La question de la nature divine de Jésus renvoie à celle de la Paternité de Dieu. C’est à cette question que tente de répondre une série de Vierges ouvrantes abritant en leur sein une représentation de Dieu le Père tenant le Christ en croix. Le sens de ces groupes est à chercher dans les écrits d’un théologien allemand, Johannes Marienwerder, qui évoque la naissance de Jésus par le Père sans la Mère et par la Mère sans le Père (si Jésus est le fils de Dieu, il n’a pas de mère, s’il est le fils de Marie, il n’a pas de père, s’il est Dieu, il n’a ni père ni mère). C’est donc bien la paternité, ainsi que la maternité, qui sont au cœur de la réflexion qui a présidé à la réalisation des ces œuvres.

Joseph le nourricier

Il ne faut pas oublier non plus la représentation du père nourricier de Jésus, Joseph de Nazareth, qui connaît également une évolution. Durant tout le Moyen-Âge il est représenté légèrement en retrait par rapport à Marie et à Jésus. Il est comme étranger à l’enfant qui se trouve sous ses yeux. À partir du XVIe siècle les artistes peignent plus volontiers Joseph avec l’enfant Jésus. Ainsi, Guido Reni montre-t-il l’enfant dans les bras de son père nourricier en train de jouer avec la barbe de ce dernier qui le regarde avec tendresse. La représentation de l’attachement paternel de Joseph est un moyen de traduire l’humanité des personnes de l’Histoire Sainte et, ainsi, de les rapprocher des croyants.

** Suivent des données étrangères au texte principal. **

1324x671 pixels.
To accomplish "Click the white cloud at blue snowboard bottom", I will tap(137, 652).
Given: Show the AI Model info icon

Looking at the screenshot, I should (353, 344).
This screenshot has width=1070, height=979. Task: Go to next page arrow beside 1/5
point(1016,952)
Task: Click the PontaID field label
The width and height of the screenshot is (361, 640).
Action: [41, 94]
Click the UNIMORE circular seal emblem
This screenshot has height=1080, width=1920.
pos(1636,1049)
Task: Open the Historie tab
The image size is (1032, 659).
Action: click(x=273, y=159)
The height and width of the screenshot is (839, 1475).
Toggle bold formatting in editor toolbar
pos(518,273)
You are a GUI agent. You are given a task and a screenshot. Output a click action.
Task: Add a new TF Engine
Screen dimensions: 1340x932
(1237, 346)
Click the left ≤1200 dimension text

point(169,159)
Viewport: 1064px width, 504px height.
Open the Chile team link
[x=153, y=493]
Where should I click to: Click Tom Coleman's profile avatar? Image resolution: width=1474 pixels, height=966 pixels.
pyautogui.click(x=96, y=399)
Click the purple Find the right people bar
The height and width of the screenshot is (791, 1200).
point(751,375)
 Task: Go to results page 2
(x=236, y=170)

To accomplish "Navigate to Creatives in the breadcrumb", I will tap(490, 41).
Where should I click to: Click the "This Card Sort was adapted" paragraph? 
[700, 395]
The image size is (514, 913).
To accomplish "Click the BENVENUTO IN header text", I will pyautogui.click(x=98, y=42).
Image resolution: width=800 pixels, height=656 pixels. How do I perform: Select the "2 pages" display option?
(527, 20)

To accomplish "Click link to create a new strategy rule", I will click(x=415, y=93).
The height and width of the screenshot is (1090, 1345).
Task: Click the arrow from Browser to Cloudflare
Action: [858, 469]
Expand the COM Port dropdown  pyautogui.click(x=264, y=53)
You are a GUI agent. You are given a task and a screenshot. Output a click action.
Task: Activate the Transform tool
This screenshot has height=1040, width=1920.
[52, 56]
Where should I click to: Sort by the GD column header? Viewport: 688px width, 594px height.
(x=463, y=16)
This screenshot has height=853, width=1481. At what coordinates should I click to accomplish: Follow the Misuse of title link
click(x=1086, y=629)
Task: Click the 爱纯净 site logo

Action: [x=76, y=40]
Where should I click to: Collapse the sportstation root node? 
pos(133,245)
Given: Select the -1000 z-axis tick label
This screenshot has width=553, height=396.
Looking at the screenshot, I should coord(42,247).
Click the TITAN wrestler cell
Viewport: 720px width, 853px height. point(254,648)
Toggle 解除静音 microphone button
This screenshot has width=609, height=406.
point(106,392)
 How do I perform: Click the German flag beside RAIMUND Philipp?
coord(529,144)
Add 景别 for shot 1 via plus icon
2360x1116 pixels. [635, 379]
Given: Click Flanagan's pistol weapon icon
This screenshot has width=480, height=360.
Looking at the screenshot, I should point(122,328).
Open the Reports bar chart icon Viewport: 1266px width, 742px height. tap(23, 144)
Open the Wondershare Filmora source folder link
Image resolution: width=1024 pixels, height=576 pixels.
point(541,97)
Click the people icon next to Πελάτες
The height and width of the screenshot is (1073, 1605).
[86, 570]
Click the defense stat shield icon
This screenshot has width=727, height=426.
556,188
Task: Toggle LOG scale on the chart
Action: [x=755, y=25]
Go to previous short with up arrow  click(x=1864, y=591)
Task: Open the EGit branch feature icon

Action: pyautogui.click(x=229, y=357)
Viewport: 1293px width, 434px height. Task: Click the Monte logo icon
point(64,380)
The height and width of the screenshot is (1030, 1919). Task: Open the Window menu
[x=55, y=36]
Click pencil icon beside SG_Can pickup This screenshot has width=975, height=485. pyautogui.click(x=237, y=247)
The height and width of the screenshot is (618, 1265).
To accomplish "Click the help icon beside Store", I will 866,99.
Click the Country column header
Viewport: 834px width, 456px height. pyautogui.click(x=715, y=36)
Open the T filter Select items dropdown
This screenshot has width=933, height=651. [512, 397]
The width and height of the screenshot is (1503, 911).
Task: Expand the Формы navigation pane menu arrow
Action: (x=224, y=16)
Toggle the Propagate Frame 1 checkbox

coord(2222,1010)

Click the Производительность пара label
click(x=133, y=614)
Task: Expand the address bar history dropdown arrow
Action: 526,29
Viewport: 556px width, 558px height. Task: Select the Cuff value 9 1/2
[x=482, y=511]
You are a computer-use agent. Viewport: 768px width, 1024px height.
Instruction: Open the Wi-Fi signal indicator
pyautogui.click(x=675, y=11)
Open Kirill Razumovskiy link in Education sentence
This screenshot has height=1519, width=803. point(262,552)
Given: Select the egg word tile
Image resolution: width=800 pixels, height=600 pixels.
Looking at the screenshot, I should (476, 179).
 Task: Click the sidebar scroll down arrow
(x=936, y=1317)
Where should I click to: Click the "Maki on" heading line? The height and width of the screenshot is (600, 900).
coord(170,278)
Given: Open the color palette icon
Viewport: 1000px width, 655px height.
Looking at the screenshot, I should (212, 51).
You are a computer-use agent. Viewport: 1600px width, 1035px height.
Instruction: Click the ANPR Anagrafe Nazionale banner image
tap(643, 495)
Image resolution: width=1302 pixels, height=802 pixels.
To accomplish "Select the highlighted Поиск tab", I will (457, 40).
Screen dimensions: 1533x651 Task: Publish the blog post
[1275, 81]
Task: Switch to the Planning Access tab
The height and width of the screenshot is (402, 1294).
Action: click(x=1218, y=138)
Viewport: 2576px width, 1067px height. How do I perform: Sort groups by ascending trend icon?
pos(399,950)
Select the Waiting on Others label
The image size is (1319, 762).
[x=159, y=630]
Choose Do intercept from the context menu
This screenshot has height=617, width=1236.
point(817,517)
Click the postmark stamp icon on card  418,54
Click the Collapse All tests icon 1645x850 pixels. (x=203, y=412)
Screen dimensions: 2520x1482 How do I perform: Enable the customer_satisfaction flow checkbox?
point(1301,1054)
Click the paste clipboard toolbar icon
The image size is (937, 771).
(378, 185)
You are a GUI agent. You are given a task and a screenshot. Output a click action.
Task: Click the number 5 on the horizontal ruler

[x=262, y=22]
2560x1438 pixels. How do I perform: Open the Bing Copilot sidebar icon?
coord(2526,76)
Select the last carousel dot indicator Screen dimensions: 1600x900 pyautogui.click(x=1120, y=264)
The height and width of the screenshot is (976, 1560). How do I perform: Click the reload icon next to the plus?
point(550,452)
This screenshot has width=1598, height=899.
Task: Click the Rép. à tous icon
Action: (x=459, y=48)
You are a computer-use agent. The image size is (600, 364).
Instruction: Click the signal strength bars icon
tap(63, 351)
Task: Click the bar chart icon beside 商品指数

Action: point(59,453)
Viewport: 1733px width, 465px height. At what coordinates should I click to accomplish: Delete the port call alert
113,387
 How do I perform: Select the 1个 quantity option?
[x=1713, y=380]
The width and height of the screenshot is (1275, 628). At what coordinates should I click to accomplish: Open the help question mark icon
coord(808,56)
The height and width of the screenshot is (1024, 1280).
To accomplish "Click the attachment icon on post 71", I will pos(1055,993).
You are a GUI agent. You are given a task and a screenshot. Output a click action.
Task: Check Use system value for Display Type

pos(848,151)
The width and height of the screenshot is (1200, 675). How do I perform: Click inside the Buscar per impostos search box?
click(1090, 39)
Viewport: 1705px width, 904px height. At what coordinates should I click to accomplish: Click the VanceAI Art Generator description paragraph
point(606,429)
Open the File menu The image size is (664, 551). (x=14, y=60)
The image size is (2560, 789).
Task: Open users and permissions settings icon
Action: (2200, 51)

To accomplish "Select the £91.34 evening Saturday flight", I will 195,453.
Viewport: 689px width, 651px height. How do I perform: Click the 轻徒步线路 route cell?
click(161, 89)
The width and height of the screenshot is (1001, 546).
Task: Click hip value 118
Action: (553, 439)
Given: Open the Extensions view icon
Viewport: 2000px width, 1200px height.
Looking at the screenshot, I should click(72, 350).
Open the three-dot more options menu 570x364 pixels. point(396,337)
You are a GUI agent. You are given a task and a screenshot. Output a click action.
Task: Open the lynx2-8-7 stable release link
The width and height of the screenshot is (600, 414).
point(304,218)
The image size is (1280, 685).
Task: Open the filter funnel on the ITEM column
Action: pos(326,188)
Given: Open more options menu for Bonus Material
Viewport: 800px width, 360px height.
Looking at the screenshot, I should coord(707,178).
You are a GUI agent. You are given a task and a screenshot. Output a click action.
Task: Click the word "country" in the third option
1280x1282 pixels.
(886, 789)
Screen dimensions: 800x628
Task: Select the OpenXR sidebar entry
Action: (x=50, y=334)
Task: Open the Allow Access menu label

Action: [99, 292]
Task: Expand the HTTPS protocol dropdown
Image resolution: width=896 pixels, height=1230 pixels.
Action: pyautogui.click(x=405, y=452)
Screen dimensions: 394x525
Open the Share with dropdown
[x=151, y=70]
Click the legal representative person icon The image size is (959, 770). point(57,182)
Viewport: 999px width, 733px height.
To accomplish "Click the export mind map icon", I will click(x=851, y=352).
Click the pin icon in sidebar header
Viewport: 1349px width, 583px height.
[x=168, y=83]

Une iconographie en déclin

Saint Joseph avec l’enfant Jésus, Guido Reni, 1635

Depuis deux siècles, les sujets picturaux deviennent plus profanes. Le nombre de croyants décroît et le besoin d’un référent paternel rassurant est moins indispensable. La représentation de Dieu et de la sainte famille évolue donc, jusqu’à quasiment disparaître. C’est la figure du Crucifié, symbole de la souffrance de l’humanité, qui prévaut. Lorsque Dieu est représenté – rarement –, il l’est plus volontiers seul, comme par exemple chez Rouault.

Ne reste plus maintenant qu’à se mettre en quête des figures paternelles accrochées sur les murs de nos musées… et n’oubliez pas le guide !

Pour compléter, je vous conseille Dieu et ses images, François Boespflug, Bayard, 2008.

***

[1] Épisode plus connu sous le nom de sacrifice d’Isaac.